(Recorded data)
^^^^^^^^^^^^^^^^

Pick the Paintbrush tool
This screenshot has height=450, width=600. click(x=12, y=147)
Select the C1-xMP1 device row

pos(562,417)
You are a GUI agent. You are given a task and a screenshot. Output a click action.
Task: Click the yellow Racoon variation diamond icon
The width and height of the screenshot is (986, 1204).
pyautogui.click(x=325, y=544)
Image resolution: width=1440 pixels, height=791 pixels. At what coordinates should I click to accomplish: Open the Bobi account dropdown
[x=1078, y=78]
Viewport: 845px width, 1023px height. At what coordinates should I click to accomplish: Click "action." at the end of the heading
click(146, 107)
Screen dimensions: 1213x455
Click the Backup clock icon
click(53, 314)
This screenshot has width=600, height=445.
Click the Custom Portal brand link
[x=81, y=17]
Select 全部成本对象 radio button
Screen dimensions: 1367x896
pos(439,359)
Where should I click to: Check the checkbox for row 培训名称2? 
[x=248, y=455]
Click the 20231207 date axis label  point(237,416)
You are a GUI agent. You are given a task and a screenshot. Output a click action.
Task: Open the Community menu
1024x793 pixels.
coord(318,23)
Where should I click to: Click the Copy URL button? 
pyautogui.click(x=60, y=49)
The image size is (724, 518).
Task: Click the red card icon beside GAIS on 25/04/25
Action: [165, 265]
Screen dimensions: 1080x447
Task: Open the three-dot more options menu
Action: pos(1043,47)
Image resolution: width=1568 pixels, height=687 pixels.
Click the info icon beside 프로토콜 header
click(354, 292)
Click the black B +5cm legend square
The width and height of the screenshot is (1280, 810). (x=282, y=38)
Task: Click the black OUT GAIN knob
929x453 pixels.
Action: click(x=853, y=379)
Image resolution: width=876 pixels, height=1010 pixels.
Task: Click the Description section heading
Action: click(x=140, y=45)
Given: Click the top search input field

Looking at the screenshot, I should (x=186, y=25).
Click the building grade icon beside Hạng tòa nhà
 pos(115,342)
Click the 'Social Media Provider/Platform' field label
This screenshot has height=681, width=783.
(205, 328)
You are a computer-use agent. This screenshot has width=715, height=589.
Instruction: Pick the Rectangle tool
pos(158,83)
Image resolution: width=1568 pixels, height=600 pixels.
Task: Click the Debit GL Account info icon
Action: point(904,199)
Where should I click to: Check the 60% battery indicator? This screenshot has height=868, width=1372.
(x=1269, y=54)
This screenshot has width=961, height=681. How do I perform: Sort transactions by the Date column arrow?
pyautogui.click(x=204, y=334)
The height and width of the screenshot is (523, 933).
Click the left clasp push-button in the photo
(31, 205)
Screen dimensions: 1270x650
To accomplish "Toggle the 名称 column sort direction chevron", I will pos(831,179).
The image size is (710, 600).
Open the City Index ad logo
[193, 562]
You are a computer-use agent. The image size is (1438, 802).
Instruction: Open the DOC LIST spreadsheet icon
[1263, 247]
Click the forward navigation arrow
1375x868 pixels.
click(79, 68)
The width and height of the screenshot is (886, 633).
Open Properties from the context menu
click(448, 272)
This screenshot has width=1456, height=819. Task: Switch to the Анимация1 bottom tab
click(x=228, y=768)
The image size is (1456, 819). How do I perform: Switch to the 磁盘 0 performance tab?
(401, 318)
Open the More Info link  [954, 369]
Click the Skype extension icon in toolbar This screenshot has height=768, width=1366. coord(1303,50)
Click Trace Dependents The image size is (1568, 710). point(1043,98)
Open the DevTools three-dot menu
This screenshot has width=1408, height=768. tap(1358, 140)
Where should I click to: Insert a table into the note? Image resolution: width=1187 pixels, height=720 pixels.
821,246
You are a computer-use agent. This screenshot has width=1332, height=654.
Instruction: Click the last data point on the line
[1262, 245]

^^^^^^^^^^^^^^^^

# What is needed:
Copy every line of the records above word for word.

# The completed task:
Pick the Paintbrush tool
This screenshot has height=450, width=600. click(x=12, y=147)
Select the C1-xMP1 device row

pos(562,417)
You are a GUI agent. You are given a task and a screenshot. Output a click action.
Task: Click the yellow Racoon variation diamond icon
The width and height of the screenshot is (986, 1204).
pyautogui.click(x=325, y=544)
Image resolution: width=1440 pixels, height=791 pixels. At what coordinates should I click to accomplish: Open the Bobi account dropdown
[x=1078, y=78]
Viewport: 845px width, 1023px height. At what coordinates should I click to accomplish: Click "action." at the end of the heading
click(146, 107)
Screen dimensions: 1213x455
Click the Backup clock icon
click(53, 314)
This screenshot has width=600, height=445.
Click the Custom Portal brand link
[x=81, y=17]
Select 全部成本对象 radio button
Screen dimensions: 1367x896
pos(439,359)
Where should I click to: Check the checkbox for row 培训名称2? 
[x=248, y=455]
Click the 20231207 date axis label  point(237,416)
You are a GUI agent. You are given a task and a screenshot. Output a click action.
Task: Open the Community menu
1024x793 pixels.
coord(318,23)
Where should I click to: Click the Copy URL button? 
pyautogui.click(x=60, y=49)
The image size is (724, 518).
Task: Click the red card icon beside GAIS on 25/04/25
Action: [165, 265]
Screen dimensions: 1080x447
Task: Open the three-dot more options menu
Action: pos(1043,47)
Image resolution: width=1568 pixels, height=687 pixels.
Click the info icon beside 프로토콜 header
click(354, 292)
Click the black B +5cm legend square
The width and height of the screenshot is (1280, 810). (x=282, y=38)
Task: Click the black OUT GAIN knob
929x453 pixels.
Action: click(x=853, y=379)
Image resolution: width=876 pixels, height=1010 pixels.
Task: Click the Description section heading
Action: click(x=140, y=45)
Given: Click the top search input field

Looking at the screenshot, I should (x=186, y=25).
Click the building grade icon beside Hạng tòa nhà
 pos(115,342)
Click the 'Social Media Provider/Platform' field label
This screenshot has height=681, width=783.
(205, 328)
You are a computer-use agent. This screenshot has width=715, height=589.
Instruction: Pick the Rectangle tool
pos(158,83)
Image resolution: width=1568 pixels, height=600 pixels.
Task: Click the Debit GL Account info icon
Action: point(904,199)
Where should I click to: Check the 60% battery indicator? This screenshot has height=868, width=1372.
(x=1269, y=54)
This screenshot has width=961, height=681. How do I perform: Sort transactions by the Date column arrow?
pyautogui.click(x=204, y=334)
The height and width of the screenshot is (523, 933).
Click the left clasp push-button in the photo
(31, 205)
Screen dimensions: 1270x650
To accomplish "Toggle the 名称 column sort direction chevron", I will pos(831,179).
The image size is (710, 600).
Open the City Index ad logo
[193, 562]
You are a computer-use agent. The image size is (1438, 802).
Instruction: Open the DOC LIST spreadsheet icon
[1263, 247]
Click the forward navigation arrow
1375x868 pixels.
click(79, 68)
The width and height of the screenshot is (886, 633).
Open Properties from the context menu
click(448, 272)
This screenshot has width=1456, height=819. Task: Switch to the Анимация1 bottom tab
click(x=228, y=768)
The image size is (1456, 819). How do I perform: Switch to the 磁盘 0 performance tab?
(401, 318)
Open the More Info link  [954, 369]
Click the Skype extension icon in toolbar This screenshot has height=768, width=1366. coord(1303,50)
Click Trace Dependents The image size is (1568, 710). point(1043,98)
Open the DevTools three-dot menu
This screenshot has width=1408, height=768. tap(1358, 140)
Where should I click to: Insert a table into the note? Image resolution: width=1187 pixels, height=720 pixels.
821,246
You are a computer-use agent. This screenshot has width=1332, height=654.
Instruction: Click the last data point on the line
[1262, 245]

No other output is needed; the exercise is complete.